### TASK STATEMENT
Nothing but an exact copy is wanted: the line with "This screenshot has width=866, height=834." and each line after it in the data below, last line included.
━━━
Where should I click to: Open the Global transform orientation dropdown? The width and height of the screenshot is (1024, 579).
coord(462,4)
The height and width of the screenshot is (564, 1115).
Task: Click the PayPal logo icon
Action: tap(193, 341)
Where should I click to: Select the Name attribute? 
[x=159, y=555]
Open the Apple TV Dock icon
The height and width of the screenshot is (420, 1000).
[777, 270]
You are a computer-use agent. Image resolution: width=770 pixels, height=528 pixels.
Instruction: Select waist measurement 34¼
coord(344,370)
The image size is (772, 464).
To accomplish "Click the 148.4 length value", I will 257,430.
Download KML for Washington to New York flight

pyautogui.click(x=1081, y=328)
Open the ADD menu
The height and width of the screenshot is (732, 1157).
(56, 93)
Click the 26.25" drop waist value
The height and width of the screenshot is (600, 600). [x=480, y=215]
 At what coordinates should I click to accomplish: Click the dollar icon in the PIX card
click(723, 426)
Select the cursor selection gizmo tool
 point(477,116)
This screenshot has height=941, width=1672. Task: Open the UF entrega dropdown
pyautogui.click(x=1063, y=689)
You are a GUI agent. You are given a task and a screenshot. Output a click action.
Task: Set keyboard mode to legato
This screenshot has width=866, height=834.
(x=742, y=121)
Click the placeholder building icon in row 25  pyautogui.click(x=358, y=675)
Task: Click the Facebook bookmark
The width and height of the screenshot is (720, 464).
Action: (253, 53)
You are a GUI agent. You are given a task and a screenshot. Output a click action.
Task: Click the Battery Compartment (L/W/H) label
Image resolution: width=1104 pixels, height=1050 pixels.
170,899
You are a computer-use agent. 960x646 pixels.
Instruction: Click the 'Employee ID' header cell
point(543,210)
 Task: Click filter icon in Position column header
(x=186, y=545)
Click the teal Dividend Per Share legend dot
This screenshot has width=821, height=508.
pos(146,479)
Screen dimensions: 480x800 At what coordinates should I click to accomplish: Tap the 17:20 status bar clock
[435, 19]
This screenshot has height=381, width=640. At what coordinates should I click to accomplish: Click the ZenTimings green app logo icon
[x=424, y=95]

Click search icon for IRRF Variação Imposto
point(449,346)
━━━
### WRITTEN REPLY
This screenshot has width=866, height=834.
(x=742, y=121)
Click the placeholder building icon in row 25  pyautogui.click(x=358, y=675)
Task: Click the Facebook bookmark
The width and height of the screenshot is (720, 464).
Action: (253, 53)
You are a GUI agent. You are given a task and a screenshot. Output a click action.
Task: Click the Battery Compartment (L/W/H) label
Image resolution: width=1104 pixels, height=1050 pixels.
170,899
You are a computer-use agent. 960x646 pixels.
Instruction: Click the 'Employee ID' header cell
point(543,210)
 Task: Click filter icon in Position column header
(x=186, y=545)
Click the teal Dividend Per Share legend dot
This screenshot has width=821, height=508.
pos(146,479)
Screen dimensions: 480x800 At what coordinates should I click to accomplish: Tap the 17:20 status bar clock
[435, 19]
This screenshot has height=381, width=640. At what coordinates should I click to accomplish: Click the ZenTimings green app logo icon
[x=424, y=95]

Click search icon for IRRF Variação Imposto
point(449,346)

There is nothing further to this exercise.